# Prime factors Optimus Prime

Prime factors have nothing to do with Optimus Prime – sadly – but they often crop up in Maths tests and can be used to find the Lowest Common Multiple or Highest Common Factor of two numbers.

Prime factors are the lowest prime numbers that can be multiplied together to make a given number. There are two methods of finding out what they are: the ladder method and the factor tree. I prefer the ladder method.

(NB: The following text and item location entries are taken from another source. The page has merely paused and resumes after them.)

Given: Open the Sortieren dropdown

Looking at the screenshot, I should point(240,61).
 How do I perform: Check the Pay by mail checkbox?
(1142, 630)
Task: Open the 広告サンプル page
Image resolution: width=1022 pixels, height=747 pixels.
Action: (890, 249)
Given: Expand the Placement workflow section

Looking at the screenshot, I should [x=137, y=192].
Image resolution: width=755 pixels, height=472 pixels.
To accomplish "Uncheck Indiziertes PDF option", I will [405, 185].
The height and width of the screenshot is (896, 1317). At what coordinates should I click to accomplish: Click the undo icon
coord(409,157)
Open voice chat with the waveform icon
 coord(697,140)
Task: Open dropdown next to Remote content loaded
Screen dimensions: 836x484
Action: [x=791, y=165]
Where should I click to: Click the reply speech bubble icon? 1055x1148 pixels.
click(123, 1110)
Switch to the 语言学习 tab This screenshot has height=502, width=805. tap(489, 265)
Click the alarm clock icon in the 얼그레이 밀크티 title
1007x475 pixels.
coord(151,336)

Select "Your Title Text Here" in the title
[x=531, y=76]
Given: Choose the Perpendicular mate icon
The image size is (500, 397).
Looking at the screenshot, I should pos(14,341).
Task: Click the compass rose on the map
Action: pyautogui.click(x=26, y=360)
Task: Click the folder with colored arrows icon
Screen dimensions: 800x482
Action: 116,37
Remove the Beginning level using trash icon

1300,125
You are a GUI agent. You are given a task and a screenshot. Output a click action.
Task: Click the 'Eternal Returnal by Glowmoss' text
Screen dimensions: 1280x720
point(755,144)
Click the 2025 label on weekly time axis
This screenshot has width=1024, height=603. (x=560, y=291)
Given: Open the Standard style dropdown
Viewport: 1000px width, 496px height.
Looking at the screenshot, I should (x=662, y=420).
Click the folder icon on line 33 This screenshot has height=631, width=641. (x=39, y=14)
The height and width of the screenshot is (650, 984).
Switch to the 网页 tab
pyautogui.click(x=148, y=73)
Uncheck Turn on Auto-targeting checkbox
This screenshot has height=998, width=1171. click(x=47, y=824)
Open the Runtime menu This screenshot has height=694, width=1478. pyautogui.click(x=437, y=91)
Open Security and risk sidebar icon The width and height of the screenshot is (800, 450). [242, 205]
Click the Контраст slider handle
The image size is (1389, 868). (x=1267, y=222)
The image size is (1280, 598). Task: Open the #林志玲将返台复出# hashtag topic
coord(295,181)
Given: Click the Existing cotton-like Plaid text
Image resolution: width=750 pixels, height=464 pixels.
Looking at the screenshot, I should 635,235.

1. Write down the number for which you want to find the prime factors.
2. Find the lowest prime number that goes into it exactly and write it down next to it on the same line.
3. Divide one number by the other and write down the result under the original number on the next line.
4. Repeat steps 2 and 3 until you reach the number 1.
5. Draw a line between the two columns and lines after the first row and before the last.
6. Write down the prime factors from the column you have just created, using powers to simplify the expression, eg the factors of 12 are 2² x 3, not 2 x 2 x 3. Lowest Common Multiple (LCM)

Prime factors are useful in working out the Lowest Common Multiple (LCM) of two numbers, in other words the lowest number that is divisible by both numbers.

1. Work out the prime factors of the two numbers and write them down one below the other, eg the prime factors of 30 are 2 x 3 x 5, and the prime factors of 45 are 3 x 3 x 5.
2. Make a new list by writing down each factor the greatest number of times it appears in either list, eg there are two 3s in one list and one in the other, so the new list is 2 x 3 x 3 x 5.
3. Multiply together the new list of factors, eg the LCM of 30 and 45 is 2 x 3 x 3 x 5 = 90.

Highest Common Factor (HCF)

Prime factors can be used to work out the Highest Common Factor (HCF) of two numbers, in other words the highest number that both numbers can be divided by exactly.

1. Work out the prime factors of the two numbers and write them down one below the other, eg the prime factors of 30 are 2 x 3 x 5, and the prime factors of 45 are 3 x 3 x 5.
2. Make a new list by writing down each factor that appears in both lists, eg 3 and 5 appear in both lists, so the new list is 3 x 5.
3. Multiply together the new list of factors, eg the HCF of 30 and 45 is 3 x 5 = 15.